Tanımı
1 metre büyüyebilir. Yapraklar 1 ila 4 cm uzunluğunda, grimsi ve yünlüdür. Üst yapraklar mızraksı, eliptik ila darca eliptik, 1,5 ila 4 cm uzunluğunda ve 1 ila 5 mm genişliğindedir. Çiçekler pembe ya da mor renklidir. Tepede çiçek taşımayan lavanta moru renginde bırahte bulunur. Tohumlar temmuz ve eylül ayları arasında olgunlaşır. Çiçekler erseliktir.
Gözlem bilgileri
Bitki doğal olarak Akdeniz havzasında yayılış gösterir. [Harita, Sinonimler, Herbaryum] Yol kenarı, park ve bahçelerde görülür. Gölcük ilçesinde gözlemlenmiştir. Mart ve haziran ayları arasında çiçek açar.

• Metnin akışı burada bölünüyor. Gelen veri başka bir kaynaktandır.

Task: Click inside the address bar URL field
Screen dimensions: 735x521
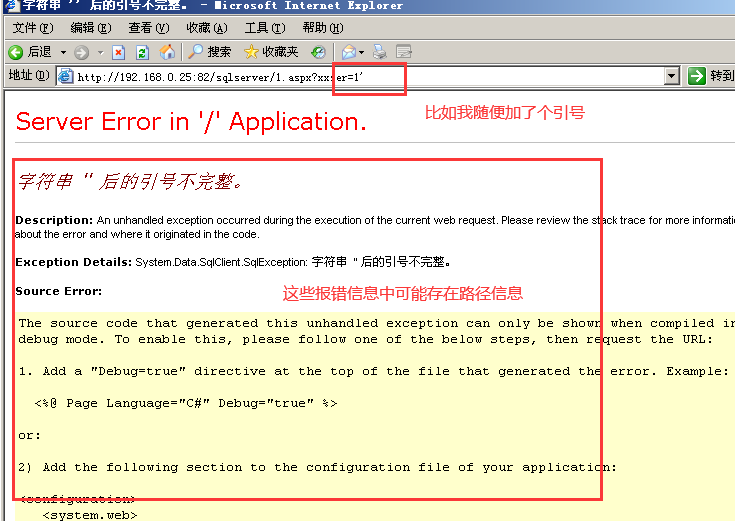Action: click(x=300, y=77)
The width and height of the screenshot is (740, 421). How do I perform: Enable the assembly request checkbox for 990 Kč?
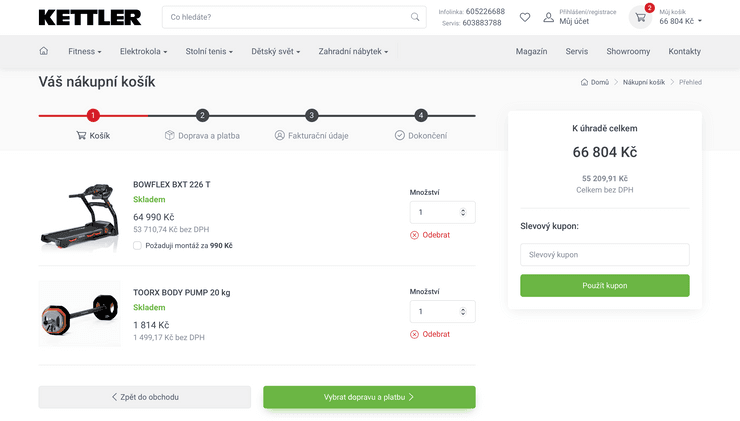pos(137,245)
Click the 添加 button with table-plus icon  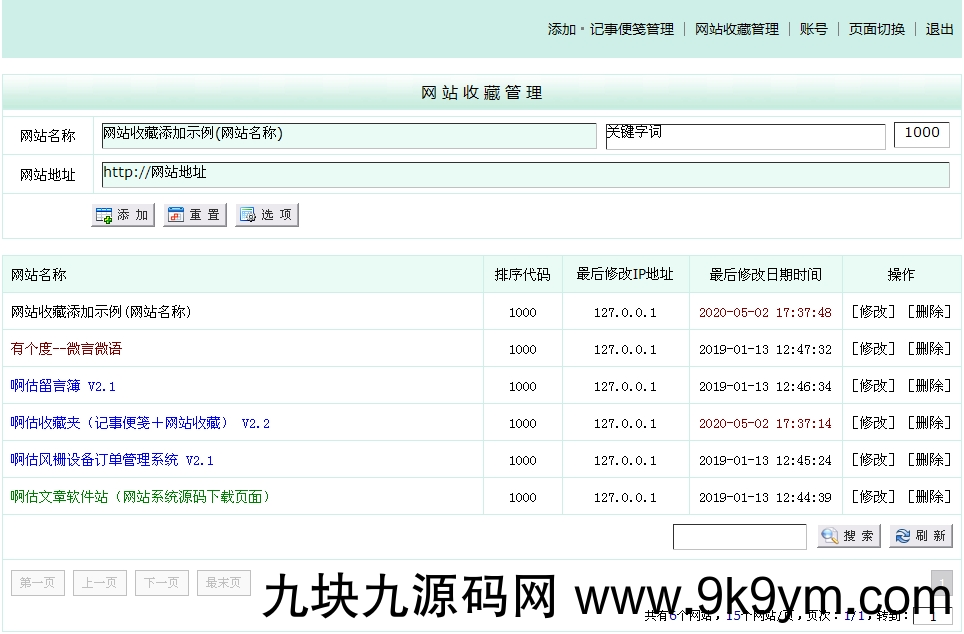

Deniz seviyesinden 700 metreye kadar olan rakımlarda gözlemlenebilir.
Türkçe adları
Dilimizde karabaş otu, gargan, keşiş otu, yalancı lavanta ve karababa adları ile bilinmektedir.
Etimoloji
Cins adı Latince yıkama anlamına gelir. Cinsin banyo esanslarında kullanılmasına işaret eder. Tür adı Antik Yunanca Stoechades anlamına gelir. Bölge antikçağda bu bitkileri üretmesi ile meşhurdu. Hem Dioscorides hem de Galen bitkinin genellikle bu bölgede yetiştiğini kaydeder. İkili adlandırma öncesi adı “Stoechas cauliculis non foliatis”tir.
Türk Uygarlığındaki yeri
Ustûhûdûs (اسطوخودوس), bitkinin Antik Yunanca karşılığı olan stoikhas (στοιχάς)’tan alınmıştır. Metinlerimizde bitkiden kara başlı (قره باشلى) ve kara börklü (قره بوركلي) olarak da bahsedilir, günümüzde de bu bitki karabaş olarak bilinir. Bitkinin uzun bir sap üzerinde beliren koyu mor renkli çiçeklerden oluşan çiçek kuruluna işaret edilmektedir.
Galen, iştah açıcı etkisi olduğunu; Dioscorides, göğüs hastalıklarının tedavisinde kullanıldığını ve panzehir olarak faydalanıldığını aktarmıştır. İbni Sînâ, uzun yapraklı olup çiçeklerinin arpa gibi başak formunda olduğunu (spicatus) belirtmiştir. İbnü’l-Cezzâr, bitkinin adının akıl kavrayan anlamını verdiğini yazmış olsa da bu hatalıdır, yukarıda belirttiğimiz gibi bitkinin adı Antik Yunanca karşılığından alınmıştır ve antikçağda bu bitkiyi üretmesi ile meşhur olan Stoechades adalarına işaret etmektedir. Râzî, epilepsi ve melankoliyi tedavi etmek için başvurulduğunu; İbnü’l-Baytâr, içilme ya da hayvan sokması ile meydana gelen zehirlenmelerin panzehiri olduğunu belirtmiştir.
Bitki Anadolu’da melankoli, epilepsi, baş dönmesi, sıraca, cilt hastalıkları, baş ağrısı, kulak ağrısı, nezle, idrar yolu hastalıkları, uçuk, felç, göz rahatsızlıkları ve göğüs ağrısının tedavisinde kullanılmış, müshil, parazit düşürücü, kalp güçlendirici ve panzehir etkilerinden faydalanılmıştır.
© Doğan, Hüseyin (2023). Anadolu Türk Uygarlığında Bitkiler (XIII-XV. yy.) Yayımlanmamış Doktora tezi, Kocaeli Üniversitesi, Sosyal Bilimler Enstitüsü, Kocaeli, s.690-691.
Tarihi
Dioscorides 3-26: Adını, yetiştirildiği Stoichades adalarından alır. Yaprakları kekiğe benzer, ancak daha uzundur, tadı keskin ve acıdır. Göğüs rahatsızlıklarında etkilidir, ayrıca panzehirlere eklenir.
Tıp
Çiçek başakları baş ağrısı, sinirlilik, ateşli soğuk algınlığı, mide bulantısı, yaralar, romatizmal ağrı ve böcek kovucu olarak kullanılmaktadır. Çiçekler ve bunlardan elde edilen yağ, astım tedavisinde kullanılır, antiseptik, spazm çözücü, sindirici ve balgam söktürücüdür. Bulantıyı hafifletmek için dahili olarak kullanılır.
Bilgi
Sabun yapımında ve parfümeride kullanılır. Böcek kovucudur.